There are only two characters in this story, both older retired men who were Holocaust survivors who after the war moved to New York City.  The man who kept his faith, now retired and a widower after forty years supporting his family with a pushcart took in another retired Holocaust survivor more for company than the rent money.  The other man lost everyone in his family.  He does not  accept that any God seen as good could have allowed the Holocaust.  When the other man begins his prayers he berates him:

“To whom are you praying? To the God who made Hitler and gave him the strength to kill six million Jews? Or perhaps to the God who created Stalin and let him liquidate another ten million victims? Really, Reb Berish, you’re not going to bribe the Lord of the Universe with a pair of phylacteries. He’s a first-class son of a bitch and a terrible anti-Semite.”
“Pfui.” Reb Berish grimaced. “Go away.”
“How long will we keep cringing before Him and singing Psalms?” Melnik continued. “I’ve seen with my very own eyes how they threw a Jew with a prayer shawl and phylacteries into a ditch full of shit. Literally.”

Berish talks to him about freewill, about acts of great kindness and self sacrifice among camp inmates.  They argue about women, Berish expects to meet his wife again in the afterlife.  His companion launches into a tirade against all women, especially Jewish women.  He tells Berish his faith is for children:

“What are you crying for?
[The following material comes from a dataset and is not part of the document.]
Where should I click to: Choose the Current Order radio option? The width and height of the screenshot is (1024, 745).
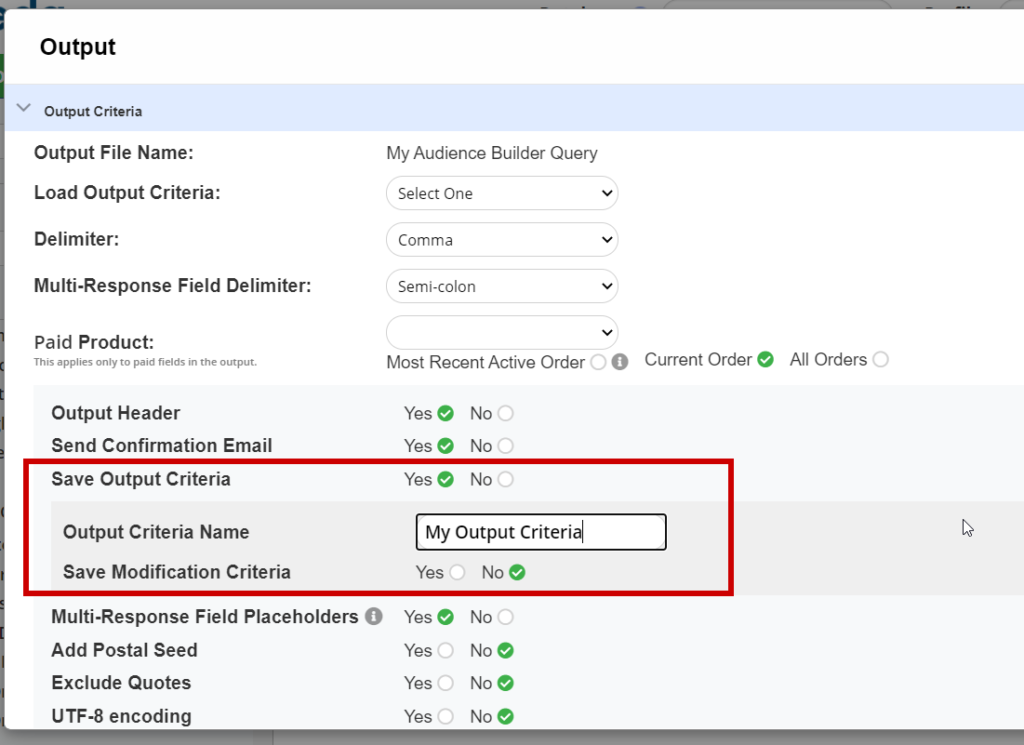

This is humanity, the crown of creation. My theory is that all men are Nazis. What right do we have to slaughter a calf and eat it? The one with the knife slaughters. It’s just as Hitler believed: might is right. As for God, He’s a Nazi to end all Nazis. The arch-Hitlerite. He has more power than anybody else, so He tortures everybody. You see, I’m not an unbeliever. There is a Gehenna, there is. Why should people suffer only on earth? They’re tortured in the hereafter, too. God has His own Treblinka, with devils, hobgoblins, demons, angels of death. They burn the poor sinners or hang them by their tongues or by their breasts. All the details are there in ‘The Rod of Punishment.’ But there’s no paradise. When it comes to death, I become a real heretic.” 

Both men are lonely and they need each other’s company.  After breakfast they go out to see what the women in the neighbourhood are doing.  

“The Border” is a powerful story, a very worthy edition to Yiddish literary treatments of Holocaust themes.

You can read this story here. 

My post, from November, 2011 on Ivan and Misha is here

Mel u

1 comment:

Buried In Print said...

I checked the stack of New Yorker's at the library today hoping to find this volume but someone else must be enjoying it. If I don't have any luck soon, I'll settle for reading it online. The amount of detail sounds tremendously satisfying!